Beef Bulking Up With Soy

Beef Producers Another Valuable Customer for U.S. Soybean Meal

While the poultry and swine sectors are the biggest users of U.S. soybean meal, the value of the beef industry for soybean farmers can be overlooked. Soybean meal is heavily used by poultry and hog producers, but beef producers can also benefit from adding soybean meal or even whole soybeans to their animal’s diets.

According to research from the soybean checkoff, U.S. beef operations use over 1.3 million tons of soybean meal every year. That’s the meal from about 55 million bushels of U.S. soybeans. One of those operators is Matt Widboom, from the southwestern corner of Minnesota.

“We have used soy meal as the protein supplement for our cattle since we started raising cattle in the 1930s,” says Widboom. “The quality of the feed is very important to our product, and using soy meal allows them to produce lean meat.”

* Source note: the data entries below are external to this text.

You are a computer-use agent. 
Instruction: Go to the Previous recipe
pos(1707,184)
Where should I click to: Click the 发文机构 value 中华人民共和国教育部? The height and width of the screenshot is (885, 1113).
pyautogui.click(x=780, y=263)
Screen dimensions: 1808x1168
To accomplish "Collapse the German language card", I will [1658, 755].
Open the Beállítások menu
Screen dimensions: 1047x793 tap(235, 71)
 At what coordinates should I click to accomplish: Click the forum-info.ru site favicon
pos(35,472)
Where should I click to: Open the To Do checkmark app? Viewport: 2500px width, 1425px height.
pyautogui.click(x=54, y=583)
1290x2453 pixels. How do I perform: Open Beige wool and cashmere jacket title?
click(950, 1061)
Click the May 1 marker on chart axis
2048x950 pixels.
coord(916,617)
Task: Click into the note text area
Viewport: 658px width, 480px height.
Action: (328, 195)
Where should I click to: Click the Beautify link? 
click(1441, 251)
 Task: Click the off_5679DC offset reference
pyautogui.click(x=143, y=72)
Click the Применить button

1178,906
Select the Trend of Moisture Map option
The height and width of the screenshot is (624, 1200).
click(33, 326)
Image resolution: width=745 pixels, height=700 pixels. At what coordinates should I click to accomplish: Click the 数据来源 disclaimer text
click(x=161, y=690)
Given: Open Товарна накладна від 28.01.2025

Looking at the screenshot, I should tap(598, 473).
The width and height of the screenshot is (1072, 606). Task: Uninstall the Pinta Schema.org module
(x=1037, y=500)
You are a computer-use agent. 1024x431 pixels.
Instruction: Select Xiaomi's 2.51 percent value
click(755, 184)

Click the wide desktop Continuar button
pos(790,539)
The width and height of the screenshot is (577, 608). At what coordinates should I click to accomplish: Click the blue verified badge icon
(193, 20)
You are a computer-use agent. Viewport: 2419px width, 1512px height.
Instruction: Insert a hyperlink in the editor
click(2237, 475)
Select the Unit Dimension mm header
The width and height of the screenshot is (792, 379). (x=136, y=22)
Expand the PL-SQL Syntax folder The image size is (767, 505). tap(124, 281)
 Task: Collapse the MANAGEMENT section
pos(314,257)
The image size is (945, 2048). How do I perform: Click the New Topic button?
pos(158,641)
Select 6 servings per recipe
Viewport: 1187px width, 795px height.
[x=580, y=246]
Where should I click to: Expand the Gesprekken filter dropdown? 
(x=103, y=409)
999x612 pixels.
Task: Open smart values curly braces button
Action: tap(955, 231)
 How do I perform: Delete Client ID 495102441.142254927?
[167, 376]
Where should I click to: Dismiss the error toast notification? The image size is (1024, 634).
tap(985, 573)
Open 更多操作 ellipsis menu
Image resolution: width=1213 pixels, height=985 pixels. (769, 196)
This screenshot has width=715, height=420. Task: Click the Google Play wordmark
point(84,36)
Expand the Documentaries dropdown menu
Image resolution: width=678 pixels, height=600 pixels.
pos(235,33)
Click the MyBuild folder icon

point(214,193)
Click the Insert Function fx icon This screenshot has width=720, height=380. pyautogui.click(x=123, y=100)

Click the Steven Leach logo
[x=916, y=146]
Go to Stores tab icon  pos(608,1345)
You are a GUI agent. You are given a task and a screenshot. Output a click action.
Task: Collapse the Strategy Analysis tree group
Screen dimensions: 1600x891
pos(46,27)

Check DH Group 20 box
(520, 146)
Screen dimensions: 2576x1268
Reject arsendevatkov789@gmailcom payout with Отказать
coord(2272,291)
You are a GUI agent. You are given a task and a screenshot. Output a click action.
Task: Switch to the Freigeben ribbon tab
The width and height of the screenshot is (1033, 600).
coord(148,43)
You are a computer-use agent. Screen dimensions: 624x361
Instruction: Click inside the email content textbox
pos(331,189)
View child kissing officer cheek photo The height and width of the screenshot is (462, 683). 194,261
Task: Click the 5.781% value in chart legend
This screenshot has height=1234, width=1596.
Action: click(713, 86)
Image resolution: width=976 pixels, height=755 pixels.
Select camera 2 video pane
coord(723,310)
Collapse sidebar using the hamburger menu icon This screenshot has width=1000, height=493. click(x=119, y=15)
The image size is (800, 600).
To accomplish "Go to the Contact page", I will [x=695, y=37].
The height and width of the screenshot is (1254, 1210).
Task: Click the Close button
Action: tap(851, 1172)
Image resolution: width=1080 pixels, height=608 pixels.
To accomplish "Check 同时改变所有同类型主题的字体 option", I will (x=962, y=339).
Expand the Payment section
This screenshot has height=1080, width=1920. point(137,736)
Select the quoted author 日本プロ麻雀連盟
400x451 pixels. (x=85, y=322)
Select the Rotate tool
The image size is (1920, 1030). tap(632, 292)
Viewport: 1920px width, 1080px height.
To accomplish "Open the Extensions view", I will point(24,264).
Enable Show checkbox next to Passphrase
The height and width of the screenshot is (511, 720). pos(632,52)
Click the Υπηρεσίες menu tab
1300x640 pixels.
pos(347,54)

Grinding the soybeans into meal makes it easier on the cattle’s digestive system. However, grinding also exposes the fat content inside the soybeans, making them spoil easier. With proper storage, soybean meal can be kept for up to three weeks after processing. After three weeks, the risk of mold increases beyond healthy levels.

There are options besides soybean meal when it comes to feeding soybeans to beef cattle. Widboom and his family also feed whole soy pellets and, when available, whole soybeans. The soy pellets are a bi-product from local crush plants and are used as a natural source of fiber to offset the cattle’s hay consumption.

“Whole soybeans are certainly a great source of protein and it’s a locally grown source,” Widboom adds. “It’s a competitive industry to get them at times but it’s a great source for us to use as beef producers.”

Mature cattle can handle a diet of 6 percent whole soybeans, while still-maturing calves can handle less than 4 percent. Widboom mixes the soybeans with cracked corn, distiller’s dried grains with solubles, molasses and a vitamin pack to keep his animals healthy.

The soybean usage doesn’t stop at the beans for Widboom. After the soybean harvest, he bales the soybean straw and blends it with hay that is then added to the cattle’s rations. Not much is left unused at the Widboom farm.

While pork and poultry may lead the way in soybean meal consumption, the beef industry is another valuable customer for U.S. soybean farmers.